Some cheaper inverters have an internal bond. Most often that will be any inverter that has a built in receptacle. Inverters that require hard wiring into a system usually will NOT have an internal bond.
Note: the absence of an internal neutral-ground bond is often referred to as being a "floating neutral".
Generators can be all over the place as far as bonds or no bonds go.
For example, Honda inverter generators all have a floating neutral, except for the biggest ones like the EU6500 and EU7000. There are some of the industrial EB series that DO have a bonded neutral.
Test the generator outlet. With the generator OF, use a multimeter set to read resistance ohms. Check between the ground terminal and the neutral (wide slot). If that measures at "OL" (open line) or 0.0 ohms that generator has a floating neutral.
One of those plug-in three-led testers can also be used to test. There are 2 amber and one red led. Plug it into the running generator. If only one amber led illuminates there is a floating neytral. If both amber lights illuminate, that generator has a bonded neutral-ground. Any other combination of lit leds indicates some other issue.

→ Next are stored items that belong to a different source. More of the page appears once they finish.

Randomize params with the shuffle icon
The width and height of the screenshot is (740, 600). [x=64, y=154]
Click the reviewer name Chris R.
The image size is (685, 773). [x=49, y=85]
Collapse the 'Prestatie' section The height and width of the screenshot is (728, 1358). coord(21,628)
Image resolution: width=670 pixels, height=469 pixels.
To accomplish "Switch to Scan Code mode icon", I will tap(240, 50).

It gets more complicated when a transfer switch is used. Some transfer switches switch the neutral and others do not. Most transfer switches keep the neutral intact, so a floating neutral generator is perfect for those circumstances.

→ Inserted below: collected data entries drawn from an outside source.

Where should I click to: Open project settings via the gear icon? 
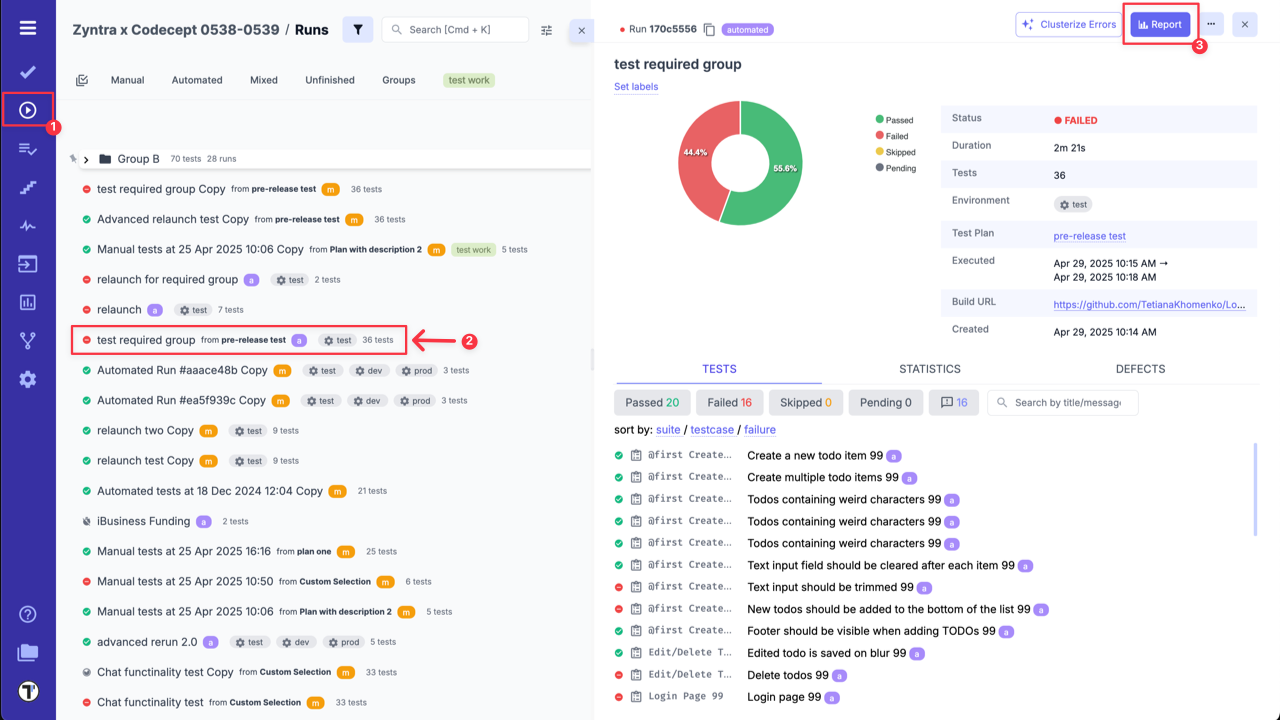click(27, 379)
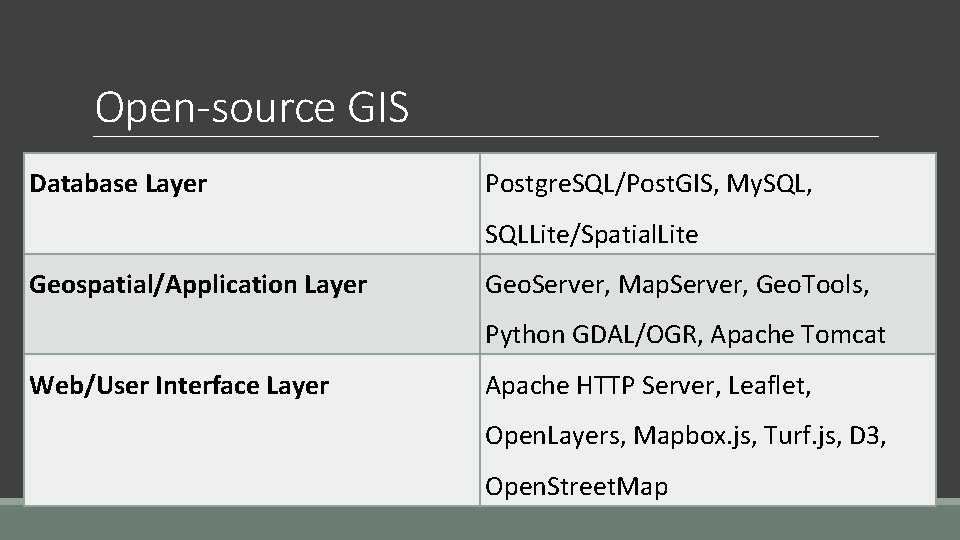Click the 'Apache Tomcat' text
960x540 pixels.
800,335
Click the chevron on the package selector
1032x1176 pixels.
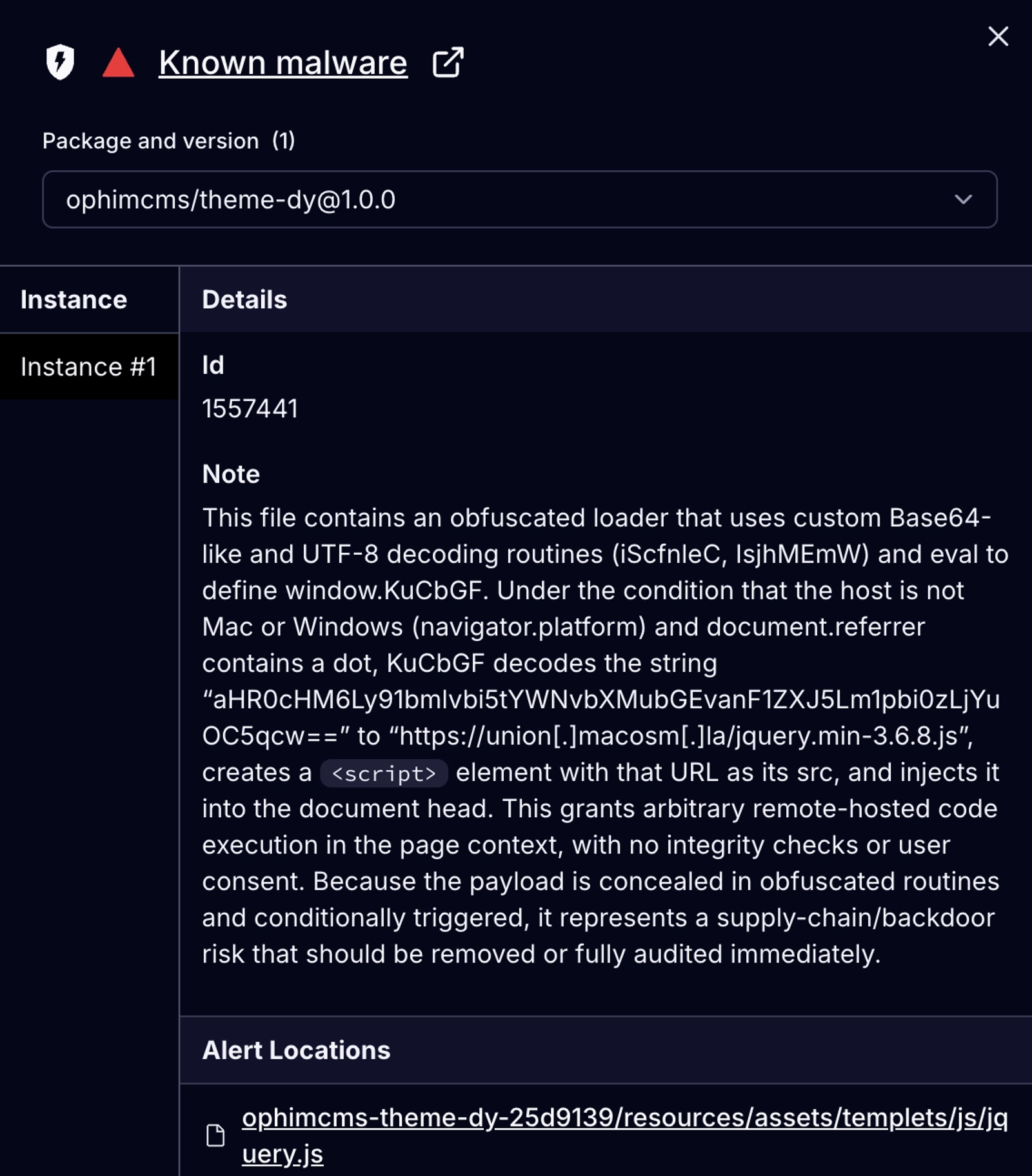tap(964, 200)
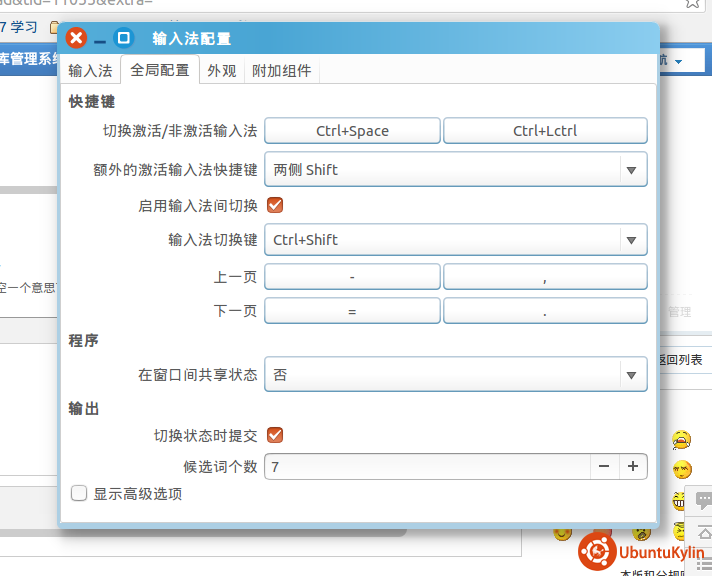This screenshot has width=712, height=576.
Task: Decrease candidate word count with minus button
Action: (x=604, y=467)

As for the actual grounds rods, plates or pipe at the house it is more logical to have all that at the service panel, but electrically it would work the same if the earth ground was at the other end of the house. Saves the electrician from running around trying to find the earthed rod.
It is easy to get confused on this when searching the web. If what one is reading is directed at generator use in an RV the answers can be different than when talking about plugging a house into a generator.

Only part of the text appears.